--- Work instructions ---
Nothing in the records may be altered. Repeat them in full.

--- Task input ---
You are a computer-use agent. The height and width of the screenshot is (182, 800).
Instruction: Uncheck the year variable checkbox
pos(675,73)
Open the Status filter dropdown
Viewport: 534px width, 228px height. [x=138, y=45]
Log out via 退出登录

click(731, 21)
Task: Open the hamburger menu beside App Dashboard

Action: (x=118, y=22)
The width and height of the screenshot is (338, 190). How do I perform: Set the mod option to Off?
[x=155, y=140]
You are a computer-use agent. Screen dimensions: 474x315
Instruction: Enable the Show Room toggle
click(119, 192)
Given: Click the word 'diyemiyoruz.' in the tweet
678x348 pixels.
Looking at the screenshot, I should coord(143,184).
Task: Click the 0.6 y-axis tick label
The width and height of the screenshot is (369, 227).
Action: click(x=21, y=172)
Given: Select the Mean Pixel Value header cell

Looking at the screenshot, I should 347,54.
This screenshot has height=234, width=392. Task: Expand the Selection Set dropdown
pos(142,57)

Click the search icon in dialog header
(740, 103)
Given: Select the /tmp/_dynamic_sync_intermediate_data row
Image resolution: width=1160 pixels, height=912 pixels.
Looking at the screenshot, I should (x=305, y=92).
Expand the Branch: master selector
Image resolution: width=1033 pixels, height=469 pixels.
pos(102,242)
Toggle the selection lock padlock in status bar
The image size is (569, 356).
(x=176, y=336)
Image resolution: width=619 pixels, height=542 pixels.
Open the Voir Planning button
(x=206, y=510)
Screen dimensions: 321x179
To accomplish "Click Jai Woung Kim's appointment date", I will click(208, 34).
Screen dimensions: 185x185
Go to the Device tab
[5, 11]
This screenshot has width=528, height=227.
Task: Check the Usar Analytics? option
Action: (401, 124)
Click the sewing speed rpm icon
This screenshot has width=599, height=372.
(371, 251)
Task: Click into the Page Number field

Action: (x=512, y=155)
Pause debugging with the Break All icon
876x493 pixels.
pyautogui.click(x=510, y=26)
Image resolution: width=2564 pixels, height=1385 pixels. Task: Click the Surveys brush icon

--- Exercise answer ---
You are a computer-use agent. The height and width of the screenshot is (182, 800).
Instruction: Uncheck the year variable checkbox
pos(675,73)
Open the Status filter dropdown
Viewport: 534px width, 228px height. [x=138, y=45]
Log out via 退出登录

click(731, 21)
Task: Open the hamburger menu beside App Dashboard

Action: (x=118, y=22)
The width and height of the screenshot is (338, 190). How do I perform: Set the mod option to Off?
[x=155, y=140]
You are a computer-use agent. Screen dimensions: 474x315
Instruction: Enable the Show Room toggle
click(119, 192)
Given: Click the word 'diyemiyoruz.' in the tweet
678x348 pixels.
Looking at the screenshot, I should coord(143,184).
Task: Click the 0.6 y-axis tick label
The width and height of the screenshot is (369, 227).
Action: click(x=21, y=172)
Given: Select the Mean Pixel Value header cell

Looking at the screenshot, I should 347,54.
This screenshot has height=234, width=392. Task: Expand the Selection Set dropdown
pos(142,57)

Click the search icon in dialog header
(740, 103)
Given: Select the /tmp/_dynamic_sync_intermediate_data row
Image resolution: width=1160 pixels, height=912 pixels.
Looking at the screenshot, I should (x=305, y=92).
Expand the Branch: master selector
Image resolution: width=1033 pixels, height=469 pixels.
pos(102,242)
Toggle the selection lock padlock in status bar
The image size is (569, 356).
(x=176, y=336)
Image resolution: width=619 pixels, height=542 pixels.
Open the Voir Planning button
(x=206, y=510)
Screen dimensions: 321x179
To accomplish "Click Jai Woung Kim's appointment date", I will click(208, 34).
Screen dimensions: 185x185
Go to the Device tab
[5, 11]
This screenshot has width=528, height=227.
Task: Check the Usar Analytics? option
Action: (401, 124)
Click the sewing speed rpm icon
This screenshot has width=599, height=372.
(371, 251)
Task: Click into the Page Number field

Action: (x=512, y=155)
Pause debugging with the Break All icon
876x493 pixels.
pyautogui.click(x=510, y=26)
Image resolution: width=2564 pixels, height=1385 pixels. Task: Click the Surveys brush icon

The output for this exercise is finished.